> PROMPT 1
In the commit message about the live timer, why does the patch stop the live timer on cmd_destroy? Answer in one to three sentences.

> DOCUMENT EXTRACT
** BEGIN **
CUSTOM: liver timer: immediate liver timer control on data pending and destroy
authorJonathan Rajotte <jonathan.rajotte-julien@efficios.com>
Wed, 18 Nov 2020 19:49:05 +0000 (14:49 -0500)
committerJonathan Rajotte <jonathan.rajotte-julien@efficios.com>
Mon, 25 Jan 2021 19:12:28 +0000 (14:12 -0500)
Note: this patch is not a bugfix, it is a targeted modification to
improve timing and predictability for particular scenarios.

Note: this patch only applies to userspace tracing.

Part of this work might find itself upstream but most probably not in
this form. Deeper work should be done upstream to mitigate the real root
of the problem which is how the network protocol for live works and
lifetime management of the different component required for the live
feature.

Scenario #1:
=======
   System with high CPU resource restriction (base high workload 99% cpu load),
   High CPU count (32),
   Slowish network (ping ~60-100ms),
   Timing constraint for create, configure, start, stop , destroy , create ... cycles.

We see additional delay in the second cycles at the configure step
(enable channel). This delay seems to be the result of the execution of
a live timer iteration for the previously destroyed session (cycle N
-1).

The live timer for the N - 1 session is still present since it is only
stopped lazily after all associated streams are destroyed
(consumer_del_channel, unref_channel, consumer_stream_destroy,
consumer_del_stream, consumer_thread_data_poll).

To help this situation, stop the live timer on cmd_destroy. The live
timer does not have any real value for a session to be destroyed and ,in
most case, already stopped.

Scenario #2
======
   System with high CPU resource restriction (base high workload 99% cpu load),
   High CPU count (32),
   Slowish network (ping ~60-100ms).

The data pending phase can be aggravated by the live timer depending on
the network and CPU contention.
** END **
> DATA FOR THE TASK
** BEGIN **
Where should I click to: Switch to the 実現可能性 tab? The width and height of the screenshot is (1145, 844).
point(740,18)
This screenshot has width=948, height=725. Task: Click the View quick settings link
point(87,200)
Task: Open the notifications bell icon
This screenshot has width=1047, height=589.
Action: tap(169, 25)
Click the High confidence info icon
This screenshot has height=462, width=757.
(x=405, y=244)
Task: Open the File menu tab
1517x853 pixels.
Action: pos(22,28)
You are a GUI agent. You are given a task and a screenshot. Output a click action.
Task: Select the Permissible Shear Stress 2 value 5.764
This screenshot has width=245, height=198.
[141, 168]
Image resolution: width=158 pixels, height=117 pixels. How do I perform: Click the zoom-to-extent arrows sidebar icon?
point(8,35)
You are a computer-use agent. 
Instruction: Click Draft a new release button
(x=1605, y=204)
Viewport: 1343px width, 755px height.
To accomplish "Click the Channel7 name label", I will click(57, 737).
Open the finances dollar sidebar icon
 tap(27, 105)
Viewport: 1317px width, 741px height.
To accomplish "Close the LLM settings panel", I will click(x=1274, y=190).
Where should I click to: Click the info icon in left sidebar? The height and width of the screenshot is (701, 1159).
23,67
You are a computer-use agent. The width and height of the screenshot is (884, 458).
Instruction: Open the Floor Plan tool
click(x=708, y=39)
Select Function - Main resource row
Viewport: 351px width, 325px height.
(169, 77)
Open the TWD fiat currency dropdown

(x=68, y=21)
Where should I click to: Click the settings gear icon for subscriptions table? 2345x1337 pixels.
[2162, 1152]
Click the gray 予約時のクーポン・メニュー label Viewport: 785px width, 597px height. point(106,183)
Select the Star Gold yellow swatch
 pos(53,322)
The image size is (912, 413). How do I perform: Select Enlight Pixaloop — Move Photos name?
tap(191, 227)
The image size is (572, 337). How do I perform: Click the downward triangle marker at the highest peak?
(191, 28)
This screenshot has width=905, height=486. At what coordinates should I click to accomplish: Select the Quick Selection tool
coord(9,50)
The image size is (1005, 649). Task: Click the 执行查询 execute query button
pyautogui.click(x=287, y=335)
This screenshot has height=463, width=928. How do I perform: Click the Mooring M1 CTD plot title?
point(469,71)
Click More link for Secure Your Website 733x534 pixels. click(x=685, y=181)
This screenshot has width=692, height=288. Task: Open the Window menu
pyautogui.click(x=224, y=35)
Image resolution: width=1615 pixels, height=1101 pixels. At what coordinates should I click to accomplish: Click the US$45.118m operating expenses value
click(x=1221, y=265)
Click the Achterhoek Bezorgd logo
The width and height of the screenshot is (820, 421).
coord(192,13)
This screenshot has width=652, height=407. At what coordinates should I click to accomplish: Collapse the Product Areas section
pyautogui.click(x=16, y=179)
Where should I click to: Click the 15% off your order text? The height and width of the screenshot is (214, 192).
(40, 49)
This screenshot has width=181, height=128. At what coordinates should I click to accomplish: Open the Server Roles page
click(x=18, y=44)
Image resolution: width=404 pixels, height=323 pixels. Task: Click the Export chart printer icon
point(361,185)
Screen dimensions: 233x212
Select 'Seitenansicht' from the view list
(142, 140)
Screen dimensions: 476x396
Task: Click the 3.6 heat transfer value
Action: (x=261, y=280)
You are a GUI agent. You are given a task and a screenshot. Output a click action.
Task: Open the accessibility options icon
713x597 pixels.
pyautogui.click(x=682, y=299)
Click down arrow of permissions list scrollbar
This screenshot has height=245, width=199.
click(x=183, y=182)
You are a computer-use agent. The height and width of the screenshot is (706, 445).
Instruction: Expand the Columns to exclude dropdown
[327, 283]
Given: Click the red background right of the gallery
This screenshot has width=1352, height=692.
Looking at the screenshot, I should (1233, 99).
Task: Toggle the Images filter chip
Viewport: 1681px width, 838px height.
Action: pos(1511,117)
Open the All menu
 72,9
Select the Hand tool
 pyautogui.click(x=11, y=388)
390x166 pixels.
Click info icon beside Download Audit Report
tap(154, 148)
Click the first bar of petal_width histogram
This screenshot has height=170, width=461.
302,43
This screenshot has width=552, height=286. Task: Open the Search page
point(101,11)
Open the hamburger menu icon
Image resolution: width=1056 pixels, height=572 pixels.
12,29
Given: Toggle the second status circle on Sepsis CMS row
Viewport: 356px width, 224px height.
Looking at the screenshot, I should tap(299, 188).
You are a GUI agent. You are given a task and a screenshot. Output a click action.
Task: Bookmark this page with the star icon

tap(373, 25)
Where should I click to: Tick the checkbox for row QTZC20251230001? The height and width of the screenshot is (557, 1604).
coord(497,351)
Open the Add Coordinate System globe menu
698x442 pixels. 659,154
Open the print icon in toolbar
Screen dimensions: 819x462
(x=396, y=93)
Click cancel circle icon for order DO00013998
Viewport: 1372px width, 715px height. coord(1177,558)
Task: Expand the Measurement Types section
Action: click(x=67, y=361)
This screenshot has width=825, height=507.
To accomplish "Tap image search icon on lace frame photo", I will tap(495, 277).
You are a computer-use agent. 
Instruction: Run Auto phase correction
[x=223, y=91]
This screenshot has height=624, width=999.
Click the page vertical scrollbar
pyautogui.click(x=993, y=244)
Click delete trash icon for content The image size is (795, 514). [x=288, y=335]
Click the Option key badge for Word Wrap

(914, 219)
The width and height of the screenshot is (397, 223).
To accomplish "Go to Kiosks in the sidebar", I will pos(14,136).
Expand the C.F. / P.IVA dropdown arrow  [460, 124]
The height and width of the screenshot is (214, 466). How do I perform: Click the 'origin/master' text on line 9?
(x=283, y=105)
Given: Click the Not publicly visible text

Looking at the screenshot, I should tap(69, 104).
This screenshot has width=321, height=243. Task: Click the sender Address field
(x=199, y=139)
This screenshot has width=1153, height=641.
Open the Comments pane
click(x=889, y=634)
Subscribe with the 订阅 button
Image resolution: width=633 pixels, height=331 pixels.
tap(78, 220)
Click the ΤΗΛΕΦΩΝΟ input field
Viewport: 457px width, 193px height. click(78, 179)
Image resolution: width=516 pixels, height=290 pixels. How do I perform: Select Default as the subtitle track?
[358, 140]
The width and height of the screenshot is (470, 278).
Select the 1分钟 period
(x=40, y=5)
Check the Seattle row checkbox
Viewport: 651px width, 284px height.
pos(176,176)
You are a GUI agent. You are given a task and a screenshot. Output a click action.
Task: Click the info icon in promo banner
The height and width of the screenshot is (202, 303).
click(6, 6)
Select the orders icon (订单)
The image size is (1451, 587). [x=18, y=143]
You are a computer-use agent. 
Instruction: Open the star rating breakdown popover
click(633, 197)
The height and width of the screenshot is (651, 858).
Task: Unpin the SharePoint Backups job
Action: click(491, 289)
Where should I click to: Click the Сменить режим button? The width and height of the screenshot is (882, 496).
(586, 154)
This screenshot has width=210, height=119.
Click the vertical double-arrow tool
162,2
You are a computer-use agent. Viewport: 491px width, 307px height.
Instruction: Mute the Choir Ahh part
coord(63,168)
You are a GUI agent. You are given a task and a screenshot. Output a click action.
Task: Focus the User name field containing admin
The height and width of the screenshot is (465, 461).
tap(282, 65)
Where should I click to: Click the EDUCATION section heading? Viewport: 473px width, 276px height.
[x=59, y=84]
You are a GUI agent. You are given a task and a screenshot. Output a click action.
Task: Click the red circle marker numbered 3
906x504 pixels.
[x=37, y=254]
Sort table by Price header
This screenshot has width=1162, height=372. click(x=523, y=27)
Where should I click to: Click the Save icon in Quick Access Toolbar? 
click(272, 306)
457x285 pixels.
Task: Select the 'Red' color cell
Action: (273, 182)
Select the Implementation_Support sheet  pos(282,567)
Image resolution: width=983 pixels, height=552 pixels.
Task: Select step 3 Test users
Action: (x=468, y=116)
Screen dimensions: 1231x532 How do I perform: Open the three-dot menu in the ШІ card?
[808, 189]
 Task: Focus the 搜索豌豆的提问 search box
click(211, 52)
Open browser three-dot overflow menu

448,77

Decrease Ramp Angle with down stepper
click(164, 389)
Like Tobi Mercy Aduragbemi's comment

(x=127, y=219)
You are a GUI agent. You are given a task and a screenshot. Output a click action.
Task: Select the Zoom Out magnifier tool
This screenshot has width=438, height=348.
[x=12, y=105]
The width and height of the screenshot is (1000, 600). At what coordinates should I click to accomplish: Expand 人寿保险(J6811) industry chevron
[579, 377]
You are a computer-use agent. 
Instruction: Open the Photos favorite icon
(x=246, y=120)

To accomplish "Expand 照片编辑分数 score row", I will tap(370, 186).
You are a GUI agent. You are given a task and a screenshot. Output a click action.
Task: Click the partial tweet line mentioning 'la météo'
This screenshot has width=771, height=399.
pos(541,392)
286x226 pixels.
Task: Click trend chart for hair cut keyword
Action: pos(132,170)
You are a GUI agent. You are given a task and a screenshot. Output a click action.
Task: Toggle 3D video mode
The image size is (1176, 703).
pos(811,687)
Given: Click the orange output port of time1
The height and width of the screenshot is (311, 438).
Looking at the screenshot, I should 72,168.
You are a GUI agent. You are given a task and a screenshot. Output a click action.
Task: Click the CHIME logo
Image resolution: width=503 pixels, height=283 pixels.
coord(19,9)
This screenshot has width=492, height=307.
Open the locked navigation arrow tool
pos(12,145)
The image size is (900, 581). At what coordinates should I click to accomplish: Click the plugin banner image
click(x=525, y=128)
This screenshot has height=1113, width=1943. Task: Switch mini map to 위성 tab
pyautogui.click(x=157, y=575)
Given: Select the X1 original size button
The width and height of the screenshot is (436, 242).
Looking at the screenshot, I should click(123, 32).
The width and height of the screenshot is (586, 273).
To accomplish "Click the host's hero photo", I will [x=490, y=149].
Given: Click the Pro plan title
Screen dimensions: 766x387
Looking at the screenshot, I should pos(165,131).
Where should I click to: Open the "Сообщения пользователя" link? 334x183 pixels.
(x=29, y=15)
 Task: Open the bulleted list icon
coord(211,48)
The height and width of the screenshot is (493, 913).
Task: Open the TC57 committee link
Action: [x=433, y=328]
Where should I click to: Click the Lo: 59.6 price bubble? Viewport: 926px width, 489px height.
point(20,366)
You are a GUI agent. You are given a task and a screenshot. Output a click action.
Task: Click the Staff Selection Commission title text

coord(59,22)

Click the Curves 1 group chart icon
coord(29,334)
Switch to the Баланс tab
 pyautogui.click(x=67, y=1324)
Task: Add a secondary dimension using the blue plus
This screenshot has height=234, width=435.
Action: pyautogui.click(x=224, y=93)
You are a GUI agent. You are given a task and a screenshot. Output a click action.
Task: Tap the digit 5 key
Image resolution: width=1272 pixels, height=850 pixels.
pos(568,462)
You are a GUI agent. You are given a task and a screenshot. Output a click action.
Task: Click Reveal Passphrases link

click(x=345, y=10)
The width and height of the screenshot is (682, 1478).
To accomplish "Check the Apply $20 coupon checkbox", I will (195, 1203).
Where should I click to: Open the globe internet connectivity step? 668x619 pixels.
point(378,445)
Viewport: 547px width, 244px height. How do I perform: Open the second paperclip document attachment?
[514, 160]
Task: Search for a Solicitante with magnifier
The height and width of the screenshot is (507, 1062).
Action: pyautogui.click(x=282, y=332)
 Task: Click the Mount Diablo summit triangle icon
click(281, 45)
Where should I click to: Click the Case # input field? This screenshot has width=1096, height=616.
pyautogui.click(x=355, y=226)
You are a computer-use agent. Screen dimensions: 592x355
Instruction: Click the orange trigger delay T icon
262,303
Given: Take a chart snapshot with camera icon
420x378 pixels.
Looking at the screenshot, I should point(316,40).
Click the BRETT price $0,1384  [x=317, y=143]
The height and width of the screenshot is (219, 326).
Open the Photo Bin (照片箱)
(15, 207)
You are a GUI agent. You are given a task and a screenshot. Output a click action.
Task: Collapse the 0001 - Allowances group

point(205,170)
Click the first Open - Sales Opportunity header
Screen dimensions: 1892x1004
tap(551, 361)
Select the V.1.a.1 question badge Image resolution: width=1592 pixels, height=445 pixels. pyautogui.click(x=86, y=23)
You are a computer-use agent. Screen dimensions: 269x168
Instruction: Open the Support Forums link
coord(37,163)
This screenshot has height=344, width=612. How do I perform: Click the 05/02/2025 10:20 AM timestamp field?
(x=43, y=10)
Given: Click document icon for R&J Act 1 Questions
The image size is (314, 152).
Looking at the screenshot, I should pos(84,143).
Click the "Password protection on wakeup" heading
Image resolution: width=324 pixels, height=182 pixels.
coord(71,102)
** END **
> PROMPT 2
Express the part of the entries that opens with the line containing "Switch to the Баланс tab" and closes with the line containing "Click the BRETT" as a Markdown table with the columns n (row number) and Line, leaving out blank lines.

> RESULT 1
The live timer of the previously destroyed session is still present in the next cycle because it is only stopped lazily once all associated streams are destroyed, and one of its iterations delays the configure step. Stopping it on cmd_destroy addresses this, since the timer has no real value for a session being destroyed and in most cases is already stopped.

> RESULT 2
| n | Line |
|---|---|
| 1 | Switch to the Баланс tab |
| 2 |  pyautogui.click(x=67, y=1324) |
| 3 | Task: Add a secondary dimension using the blue plus |
| 4 | This screenshot has height=234, width=435. |
| 5 | Action: pyautogui.click(x=224, y=93) |
| 6 | You are a GUI agent. You are given a task and a screenshot. Output a click action. |
| 7 | Task: Tap the digit 5 key |
| 8 | Image resolution: width=1272 pixels, height=850 pixels. |
| 9 | pos(568,462) |
| 10 | You are a GUI agent. You are given a task and a screenshot. Output a click action. |
| 11 | Task: Click Reveal Passphrases link |
| 12 | click(x=345, y=10) |
| 13 | The width and height of the screenshot is (682, 1478). |
| 14 | To accomplish "Check the Apply $20 coupon checkbox", I will (195, 1203). |
| 15 | Where should I click to: Open the globe internet connectivity step? 668x619 pixels. |
| 16 | point(378,445) |
| 17 | Viewport: 547px width, 244px height. How do I perform: Open the second paperclip document attachment? |
| 18 | [514, 160] |
| 19 | Task: Search for a Solicitante with magnifier |
| 20 | The height and width of the screenshot is (507, 1062). |
| 21 | Action: pyautogui.click(x=282, y=332) |
| 22 |  Task: Click the Mount Diablo summit triangle icon |
| 23 | click(281, 45) |
| 24 | Where should I click to: Click the Case # input field? This screenshot has width=1096, height=616. |
| 25 | pyautogui.click(x=355, y=226) |
| 26 | You are a computer-use agent. Screen dimensions: 592x355 |
| 27 | Instruction: Click the orange trigger delay T icon |
| 28 | 262,303 |
| 29 | Given: Take a chart snapshot with camera icon |
| 30 | 420x378 pixels. |
| 31 | Looking at the screenshot, I should point(316,40). |
| 32 | Click the BRETT price $0,1384  [x=317, y=143] |